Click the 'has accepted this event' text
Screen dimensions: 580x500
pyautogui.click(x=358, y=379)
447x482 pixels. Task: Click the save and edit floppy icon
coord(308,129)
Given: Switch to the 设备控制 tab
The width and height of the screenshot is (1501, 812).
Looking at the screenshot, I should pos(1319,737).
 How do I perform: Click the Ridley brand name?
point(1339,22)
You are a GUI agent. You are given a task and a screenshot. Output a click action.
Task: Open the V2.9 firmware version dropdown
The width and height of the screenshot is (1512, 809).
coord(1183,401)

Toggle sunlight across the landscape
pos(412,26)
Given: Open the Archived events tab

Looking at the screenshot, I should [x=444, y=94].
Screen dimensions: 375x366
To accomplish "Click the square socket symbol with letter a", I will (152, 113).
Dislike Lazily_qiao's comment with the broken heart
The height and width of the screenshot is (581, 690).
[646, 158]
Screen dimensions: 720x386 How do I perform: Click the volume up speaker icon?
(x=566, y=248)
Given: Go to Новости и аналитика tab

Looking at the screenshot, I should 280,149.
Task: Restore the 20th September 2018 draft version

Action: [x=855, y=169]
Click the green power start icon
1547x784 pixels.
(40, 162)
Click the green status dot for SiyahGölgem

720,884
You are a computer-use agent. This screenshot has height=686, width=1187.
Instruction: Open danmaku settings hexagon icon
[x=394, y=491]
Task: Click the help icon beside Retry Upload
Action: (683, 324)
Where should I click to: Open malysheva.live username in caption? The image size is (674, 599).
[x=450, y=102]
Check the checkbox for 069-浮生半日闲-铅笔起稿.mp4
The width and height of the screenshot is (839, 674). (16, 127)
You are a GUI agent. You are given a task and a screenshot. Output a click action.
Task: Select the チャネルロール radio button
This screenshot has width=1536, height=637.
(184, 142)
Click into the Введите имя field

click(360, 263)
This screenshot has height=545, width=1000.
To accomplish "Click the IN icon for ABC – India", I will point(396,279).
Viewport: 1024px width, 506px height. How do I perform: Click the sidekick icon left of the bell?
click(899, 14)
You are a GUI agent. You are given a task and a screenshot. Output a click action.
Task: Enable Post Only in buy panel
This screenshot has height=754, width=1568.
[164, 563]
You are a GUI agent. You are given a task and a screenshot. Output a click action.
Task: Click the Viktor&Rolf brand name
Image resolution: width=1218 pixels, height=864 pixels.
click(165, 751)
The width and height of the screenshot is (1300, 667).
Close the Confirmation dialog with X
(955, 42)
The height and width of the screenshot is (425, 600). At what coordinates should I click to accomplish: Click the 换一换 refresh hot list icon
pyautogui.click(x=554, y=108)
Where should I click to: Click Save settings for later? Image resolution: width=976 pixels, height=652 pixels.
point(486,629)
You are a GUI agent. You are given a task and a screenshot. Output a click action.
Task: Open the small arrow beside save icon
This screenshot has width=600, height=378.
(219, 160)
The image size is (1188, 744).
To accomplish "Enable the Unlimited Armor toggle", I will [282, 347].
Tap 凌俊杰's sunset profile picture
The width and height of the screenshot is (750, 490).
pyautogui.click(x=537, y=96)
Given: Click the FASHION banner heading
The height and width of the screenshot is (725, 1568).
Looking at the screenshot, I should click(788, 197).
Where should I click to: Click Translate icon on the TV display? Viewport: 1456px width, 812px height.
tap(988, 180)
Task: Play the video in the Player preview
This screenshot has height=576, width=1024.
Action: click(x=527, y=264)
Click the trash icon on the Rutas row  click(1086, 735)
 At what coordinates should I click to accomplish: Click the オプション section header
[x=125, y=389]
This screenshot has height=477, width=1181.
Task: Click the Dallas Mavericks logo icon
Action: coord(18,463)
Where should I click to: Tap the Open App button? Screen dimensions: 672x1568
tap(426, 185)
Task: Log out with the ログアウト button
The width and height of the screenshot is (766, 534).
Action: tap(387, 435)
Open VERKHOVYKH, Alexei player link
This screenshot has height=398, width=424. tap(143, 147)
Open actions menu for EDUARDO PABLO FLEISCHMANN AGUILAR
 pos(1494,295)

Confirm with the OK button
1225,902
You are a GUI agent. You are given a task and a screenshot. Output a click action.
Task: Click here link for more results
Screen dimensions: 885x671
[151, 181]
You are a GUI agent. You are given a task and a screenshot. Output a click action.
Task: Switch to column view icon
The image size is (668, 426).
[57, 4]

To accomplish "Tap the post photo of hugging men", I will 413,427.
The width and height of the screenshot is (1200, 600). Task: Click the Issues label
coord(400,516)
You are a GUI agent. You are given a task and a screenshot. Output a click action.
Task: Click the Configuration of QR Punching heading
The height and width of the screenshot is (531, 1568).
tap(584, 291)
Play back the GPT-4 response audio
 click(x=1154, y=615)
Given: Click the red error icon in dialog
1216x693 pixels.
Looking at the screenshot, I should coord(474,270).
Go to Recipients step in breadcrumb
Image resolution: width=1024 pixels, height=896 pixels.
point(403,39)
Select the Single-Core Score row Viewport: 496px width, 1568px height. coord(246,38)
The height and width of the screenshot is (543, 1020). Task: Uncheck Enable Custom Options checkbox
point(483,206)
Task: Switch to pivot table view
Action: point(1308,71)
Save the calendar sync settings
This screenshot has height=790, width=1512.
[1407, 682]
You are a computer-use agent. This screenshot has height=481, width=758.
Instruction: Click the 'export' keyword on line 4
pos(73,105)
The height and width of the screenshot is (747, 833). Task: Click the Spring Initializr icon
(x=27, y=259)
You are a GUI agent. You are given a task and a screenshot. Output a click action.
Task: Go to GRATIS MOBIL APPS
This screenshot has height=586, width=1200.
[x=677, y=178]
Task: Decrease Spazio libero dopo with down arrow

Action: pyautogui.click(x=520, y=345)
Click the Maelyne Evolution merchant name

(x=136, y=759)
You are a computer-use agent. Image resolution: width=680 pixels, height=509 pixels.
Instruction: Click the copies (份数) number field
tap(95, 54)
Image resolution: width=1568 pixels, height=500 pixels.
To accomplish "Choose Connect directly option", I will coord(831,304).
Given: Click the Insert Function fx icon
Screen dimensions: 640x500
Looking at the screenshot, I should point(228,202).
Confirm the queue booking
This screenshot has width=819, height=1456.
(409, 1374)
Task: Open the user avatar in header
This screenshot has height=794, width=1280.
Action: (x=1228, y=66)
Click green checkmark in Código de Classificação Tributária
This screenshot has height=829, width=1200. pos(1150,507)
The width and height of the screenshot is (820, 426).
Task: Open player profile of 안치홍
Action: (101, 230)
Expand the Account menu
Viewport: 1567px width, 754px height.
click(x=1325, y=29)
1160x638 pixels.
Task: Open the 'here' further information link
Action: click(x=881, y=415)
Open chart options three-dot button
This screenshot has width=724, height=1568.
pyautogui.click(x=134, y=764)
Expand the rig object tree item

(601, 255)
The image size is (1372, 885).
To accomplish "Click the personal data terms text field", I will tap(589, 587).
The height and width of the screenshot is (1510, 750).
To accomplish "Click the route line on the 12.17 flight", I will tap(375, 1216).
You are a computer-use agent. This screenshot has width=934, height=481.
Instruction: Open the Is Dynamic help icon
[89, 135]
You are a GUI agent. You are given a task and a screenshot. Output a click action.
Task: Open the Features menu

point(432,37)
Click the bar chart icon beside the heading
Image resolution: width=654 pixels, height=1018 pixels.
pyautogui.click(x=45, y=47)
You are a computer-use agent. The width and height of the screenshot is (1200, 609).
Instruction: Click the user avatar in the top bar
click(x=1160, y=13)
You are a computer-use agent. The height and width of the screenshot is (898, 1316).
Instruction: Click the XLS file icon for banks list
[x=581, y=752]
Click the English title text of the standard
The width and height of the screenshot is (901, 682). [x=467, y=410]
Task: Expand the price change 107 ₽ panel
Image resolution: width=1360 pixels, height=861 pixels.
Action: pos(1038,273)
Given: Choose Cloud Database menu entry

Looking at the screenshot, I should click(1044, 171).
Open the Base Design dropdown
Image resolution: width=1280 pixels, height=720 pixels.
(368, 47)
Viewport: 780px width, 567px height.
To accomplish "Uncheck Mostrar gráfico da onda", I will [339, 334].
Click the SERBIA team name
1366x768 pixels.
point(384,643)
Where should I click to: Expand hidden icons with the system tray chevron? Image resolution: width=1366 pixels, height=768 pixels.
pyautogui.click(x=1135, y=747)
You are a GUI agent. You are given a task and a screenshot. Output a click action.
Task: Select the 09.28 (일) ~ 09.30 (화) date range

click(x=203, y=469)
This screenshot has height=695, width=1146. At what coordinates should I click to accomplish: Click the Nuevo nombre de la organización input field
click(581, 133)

## What needs to be done
Wherever "computer" occurs in the entries above, copy the line it sits on.

## Finished exercise
You are a computer-use agent. This screenshot has height=686, width=1187.
You are a computer-use agent. This screenshot has height=481, width=758.
You are a computer-use agent. Image resolution: width=680 pixels, height=509 pixels.
You are a computer-use agent. This screenshot has width=934, height=481.
You are a computer-use agent. The width and height of the screenshot is (1200, 609).
You are a computer-use agent. The height and width of the screenshot is (898, 1316).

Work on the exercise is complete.